Como já referimos, em artigo passado, a partir de sorteio público, nossa prefeitura foi uma das escolhidas para sofrer uma auditoria da Controladoria Geral da União. Esse processo gerou o Relatório TCU n° 01470.
Em reunião com a presidência da Câmara em 15/04/2010, foi acordado entre os Vereadores Cléber Miguel Capella Junior, Vicente oliveira Azevedo, Edmundo Roberto do Amaral, Eduardo Paulo Corrêa e Cláudio Eduardo Alves de Moraes, que a Consultoria da Câmara analisa-se e emitisse um parecer sobre o relatório.
Esse procedimento gerou o Parecer N° 09/CJU/2010, o qual foi encaminhado aos Vereadores de nossa cidade e, até a data de hoje, nada foi feito.
Desse Parecer devidamente assinado por Roberto Carlos Dutra, Consultor Jurídico da Câmara, extraímos, na integra, o item 4- Conclusão.
“Não se pode olvidar que, a sociedade humana está em constante evolução e com o intuito de manter a ordem da vida social, criando normas com o fito de assegurar o equilíbrio das relações interpessoais. Estas relações envolvem toda sorte de direitos, garantias, deveres e obrigações, como a questão da ética no serviço público. A partir do momento em que agentes públicos deixam de agir sob a égide e a luz da moral, configura-se no plano material a improbidade administrativa, o ato ímprobo que traz prejuízos á ordem pública e social, seja a médio ou a longo prazo.
As questões apresentadas no relatório em análise são sérias e merecem especial atenção por parte dessa Casa de Leis, adotando todas as medidas que a lei autorizar para apurar os fatos, evitando-se que a sociedade sofra com os fatos e atos praticados pelo executivo. O estado Democrático e de Direito impõe que a Administração Pública valorize os seus bons princípios.
Assim, urgentemente, sugere que a Câmara de Vereadores adote as medidas que impõem as Legislações vigentes. Lei Orgânica e Lei n° 8.429/92, conhecida como Lei de Improbidade Administrativa, como também outras medidas que entender justa e pertinente ao caso em análise.”
Como podemos observar, o relatório aponta claramente a figura da IMPROBIDADE ADMINISTRATIVA. Não chegou ao nosso conhecimento nenhuma atitude tomada pelos nossos representantes. Ao contrário, fomos criticados por um, certo, Vereador quanto o questionamos sobre a sua atitude quanto ao relatório.

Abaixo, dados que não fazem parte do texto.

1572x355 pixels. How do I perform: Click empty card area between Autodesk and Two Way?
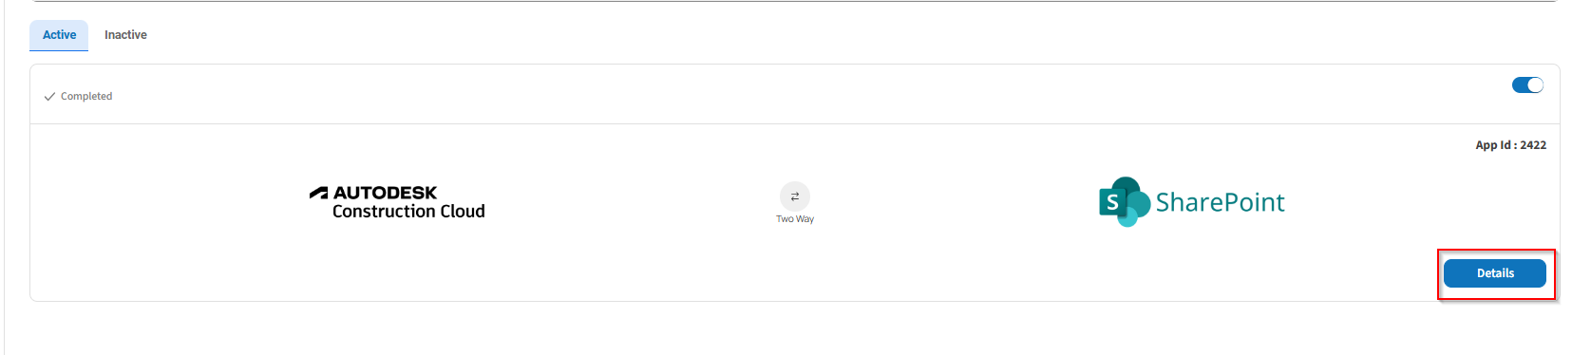[632, 204]
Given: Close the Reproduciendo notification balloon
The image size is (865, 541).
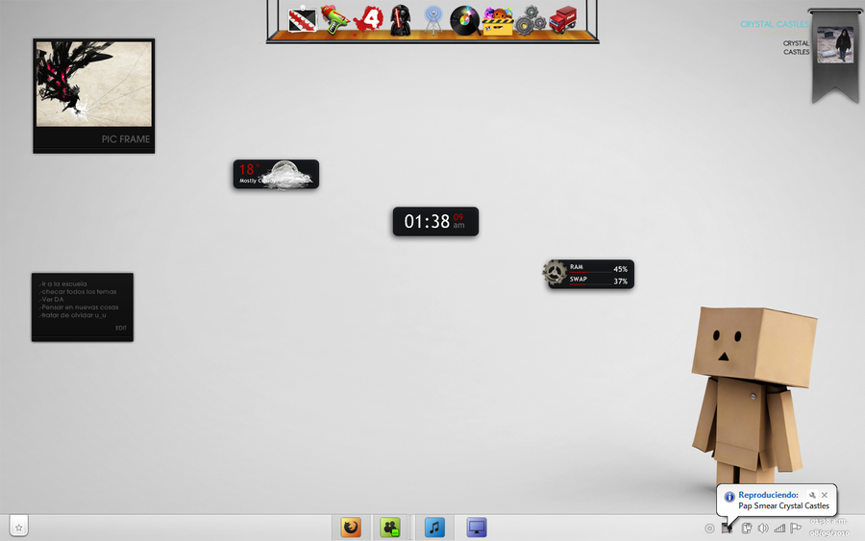Looking at the screenshot, I should point(825,495).
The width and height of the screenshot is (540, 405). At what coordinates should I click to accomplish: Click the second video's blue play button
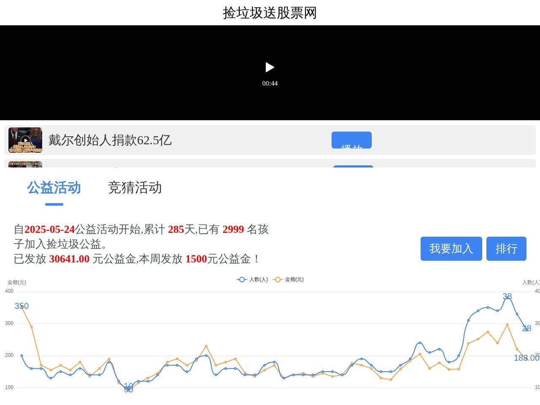(353, 166)
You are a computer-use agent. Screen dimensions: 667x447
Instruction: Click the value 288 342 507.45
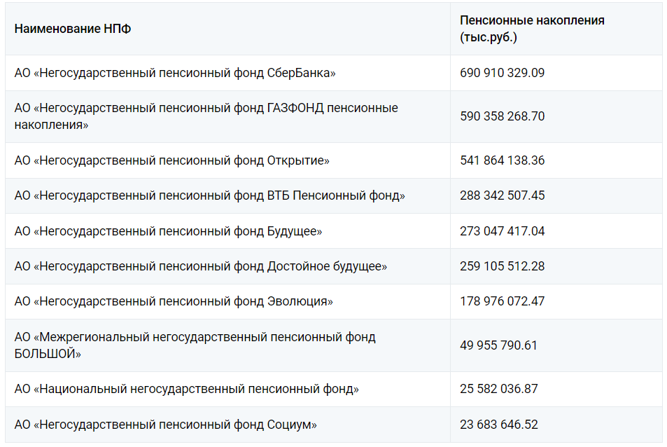point(502,195)
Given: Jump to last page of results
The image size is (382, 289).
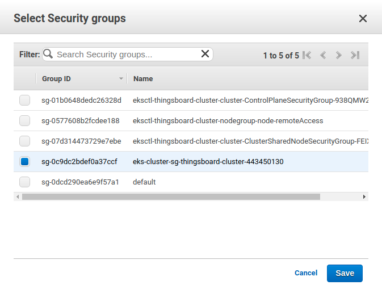Looking at the screenshot, I should (355, 55).

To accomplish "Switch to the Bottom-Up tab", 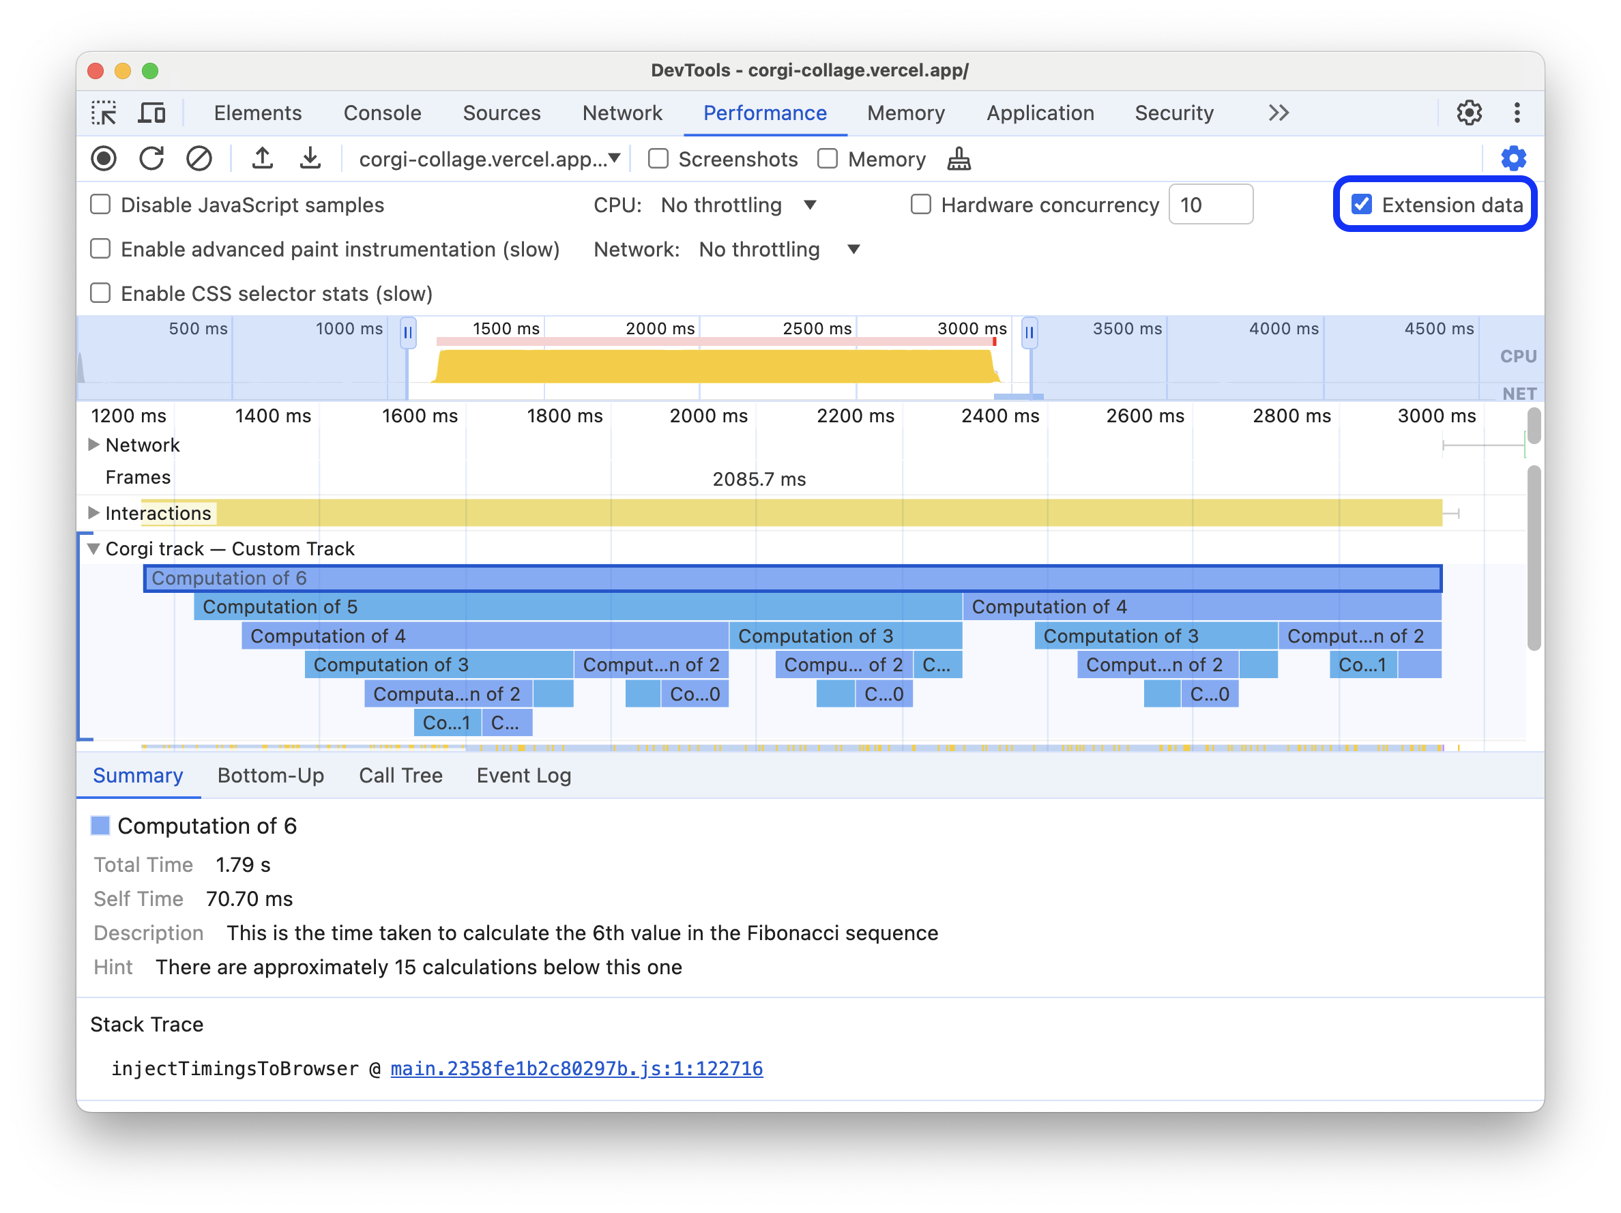I will tap(269, 775).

A FAMMPO vem lutando e contrariando a muitos, por Ética e Cidadania.
É muito difícil para nós contatar que a culpa por essa omissão é do povo. Povo esse que coloca para defender os nossos interesses políticos que só se preocupam em defender os seus próprios.
Mascaram sobre o título de trabalho social, favores pessoais que buscam na verdade aqueles votinhos que os perpetuam no poder.
Pagamento de carnê de INSS, doação de material de construção, dentaduras, cestas básicas, entre outros, caracteriza COMPRA DE VOTOS e, segundo o Código Eleitoral vigente é CRIME, não só para quem presta esses “favores”, mas também para quem os “recebe”.
O ano que vem teremos novas Eleições!
É hora de o povo brasileiro acordar e deixar de ser idiota. Voto comprado compromisso encerrado!
A FAMMPO solicitou ao Vereador Cleber Capella, que encaminhasse a Câmara um pedido de Audiência Pública para discutir os Relatórios da CGU e o Parecer da Consultoria Jurídica.
Estamos aguardando!
Paulo Edgar Melo- Funcionário Publico Federal, Economista e Diretor da FAMMPO.